En dos años de tregua de las Farc, la tasa de homicidios no bajó de modo tan significativo.

Una gran noticia que Colombia puede mostrar es la reducción de su tasa de homicidios, que cayó en más del mitad este siglo, de más de 26.000 por año en 2000 a menos de 12.000 en 2016. A pesar de su fama de guerrerista, Álvaro Uribe es el mandatario que más la ha reducido: al llegar al poder en 2002, esa tasa era de casi 28.400, y cuando se fue en 2010, la dejó 15.013, gracias al desmonte de la estructura paramilitar y de la ofensiva que arrinconó a las Farc.
El presidente Juan Manuel Santos mantuvo la tendencia, y en seis años la redujo de esos 15.013 a poco más de 11.600, según los datos revelados por la Policía para 2016. Paradójicamente, durante ese año, cuando el cese del fuego de las Farc se mantuvo de manera impecable, la reducción en los homicidios se volvió casi marginal: de 25 por cada 100.000 habitantes en 2015 cayó a 24,4 en 2016, una baja valiosa pero de apenas seis décimas.
Aunque el Gobierno ha intentado jugar con la cifra de 2015 y mostrarla algunas décimas más alta para marcar una mayor baja, el de 25 homicidios por cada 100.000 habitantes es el dato oficial dado por la Policía hace 12 meses. Este intento de manejo de cifras demuestra que al Gobierno le preocupa que, en el año de casi absoluto cese de guerra con las Farc, la caída en los homicidios no haya sido muy grande.
Pero la realidad es tozuda: más de 24 homicidios por cada 100.000 habitantes, el doble de Costa Rica, más de tres veces el de Perú y seis veces el de Chile, es la cifra que Colombia mantiene tras desactivar la poderosa estructura paramilitar y con las Farc desmovilizándose y habiendo parado de matar. La conclusión es sencilla: en el país subsisten factores de violencia distintos a esos dos enormes aparatos que fueron responsables de los peores crímenes de la historia del país.

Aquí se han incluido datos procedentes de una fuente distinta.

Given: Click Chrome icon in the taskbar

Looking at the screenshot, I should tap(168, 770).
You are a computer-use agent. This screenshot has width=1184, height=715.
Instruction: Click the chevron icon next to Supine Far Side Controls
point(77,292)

Para empezar, está el Eln, que se sigue burlando del Gobierno al mantener secuestrados y busca copar algunas de las zonas que dejan las Farc. Más graves aún son las bandas criminales, las que nacieron como herederas del paramilitarismo y las nuevas que ahora asumirán muchos de los negocios regionales de cultivos de coca y narcotráfico que operaban las Farc, bajo el liderazgo de antiguos mandos medios de esa guerrilla que han rechazado los acuerdos de La Habana.
A todo esto hay que sumar la gran cantidad de excombatientes, tanto del paramilitarismo como de la guerrilla, que se han movido del campo a la ciudad para continuar con la única actividad que conocen: el crimen. Este fenómeno explica las dificultades que algunas ciudades enfrentan para reducir su tasa de homicidios.
El denominador común de esta violencia es el narcotráfico. Como he dicho varias veces en esta columna, soy amigo de una legalización generalizada para eliminar el factor de prohibición que alimenta a estas mafias. Pero en el mundo de hoy eso es imposible, más allá de la legalización parcial en temas como la marihuana.
Por eso resulta tan grave que, justo durante los dos años del cese del fuego de las Farc (2015-2016) previos a la firma del acuerdo definitivo, los cultivos de coca se hayan multiplicado por cuatro, al pasar de menos de 50.000 a casi 200.000, según datos recientes. Ese mar de coca solo puede implicar más poder para las ‘bacrim’, más violencia y más muertos, en las zonas de cultivos y laboratorios y en los corredores de tráfico de cocaína.
Fue irresponsable que los ministros de Salud, Alejandro Gaviria, y de Defensa, Luis Carlos Villegas, terminaran con la fumigación aérea de esos cultivos sin poner en marcha una alternativa confiable. Ahora ese mar de coca alimenta a los criminales y es el principal factor para que la baja de homicidios se esté frenando. Está claro que el acuerdo con las Farc llegó, pero que de ahí a la paz hace falta mucho más.